TASK TO COMPLETE: Restate word for word the lines below, from the one containing "Task: Click the" through the final line, with no pictures included.

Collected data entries

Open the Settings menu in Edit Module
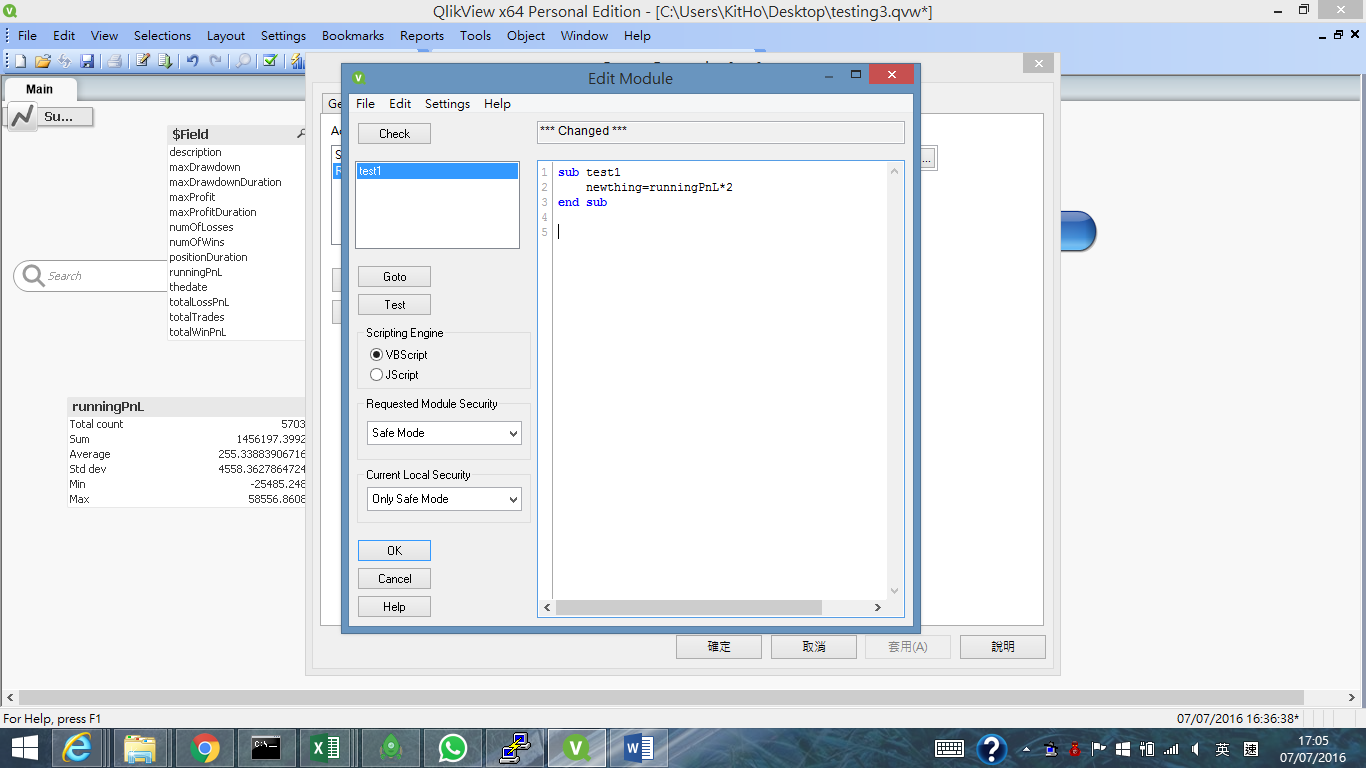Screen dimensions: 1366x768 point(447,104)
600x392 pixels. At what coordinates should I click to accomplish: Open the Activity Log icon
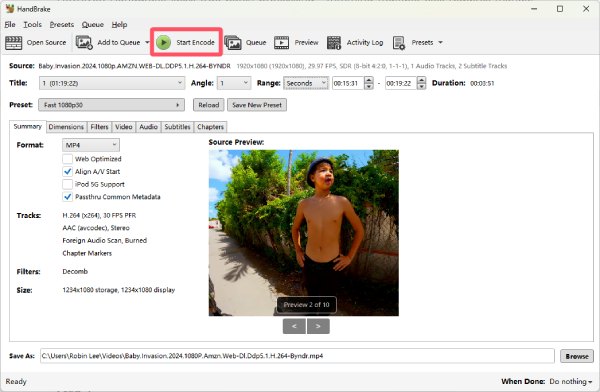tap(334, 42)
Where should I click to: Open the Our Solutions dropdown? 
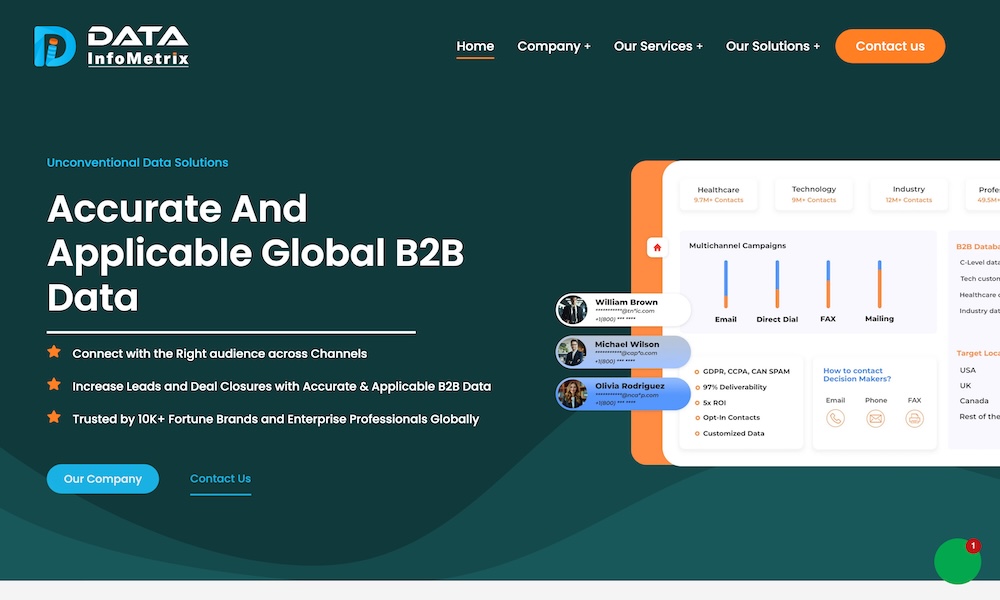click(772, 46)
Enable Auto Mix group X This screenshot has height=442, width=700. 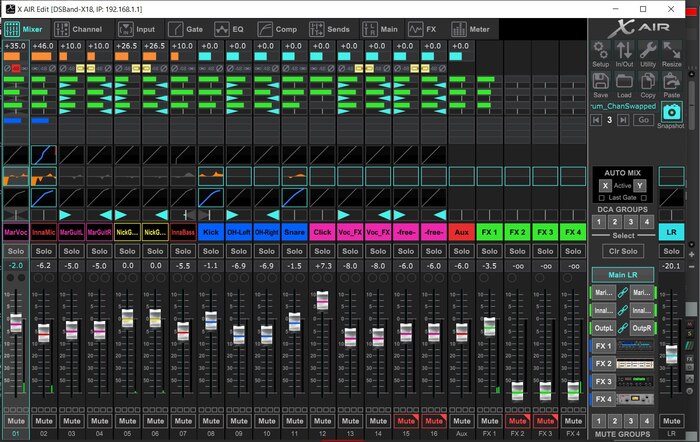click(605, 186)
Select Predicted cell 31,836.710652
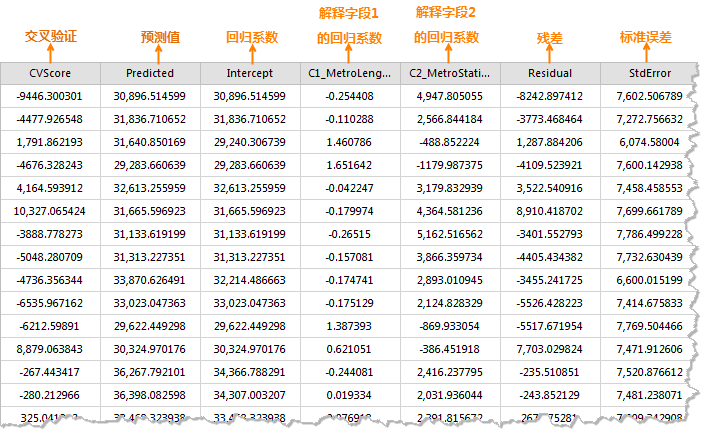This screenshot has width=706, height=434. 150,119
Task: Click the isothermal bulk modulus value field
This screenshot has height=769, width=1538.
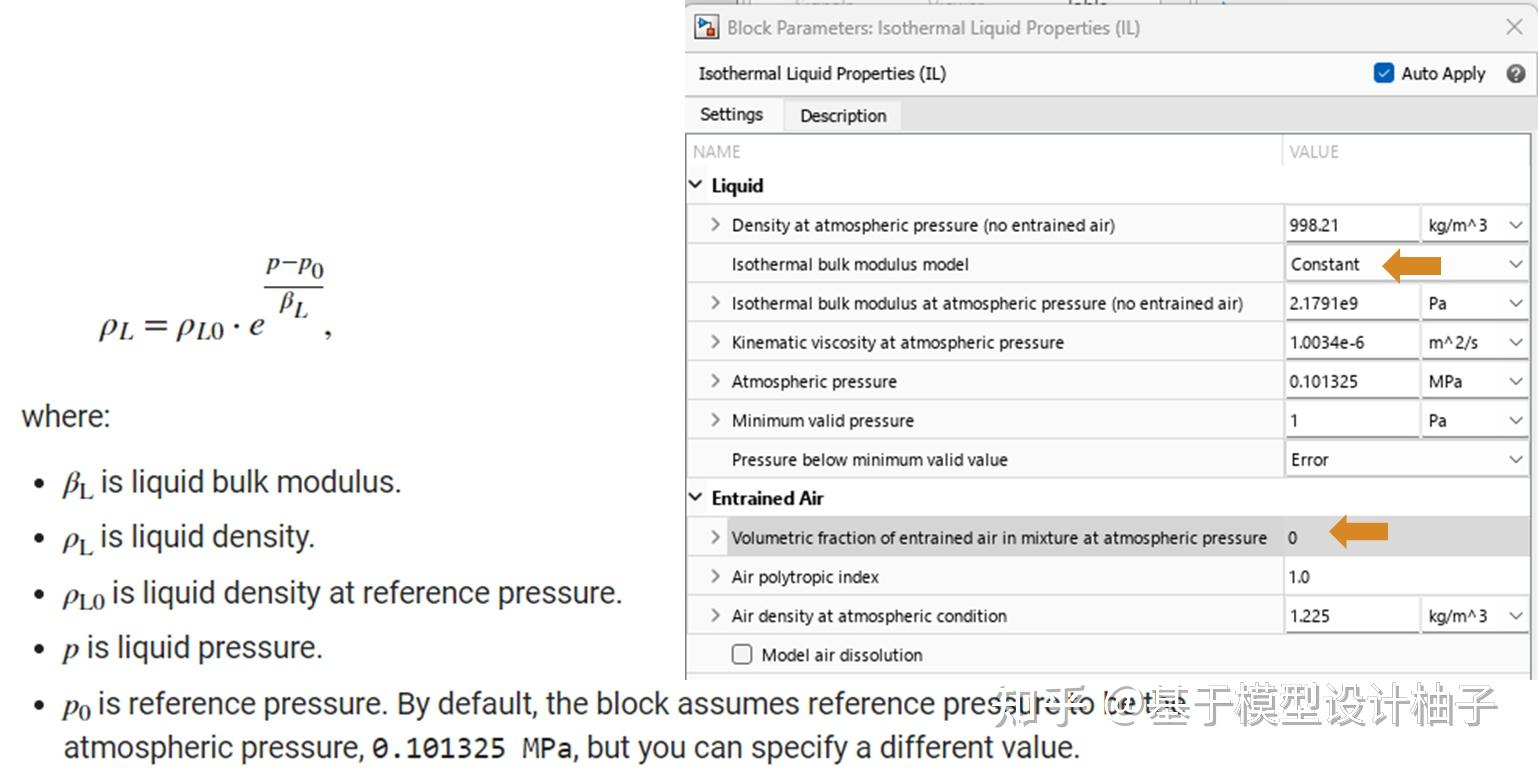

SOLUTION TO THIS PROBLEM:
Task: Click the isothermal bulk modulus value field
This screenshot has height=769, width=1538.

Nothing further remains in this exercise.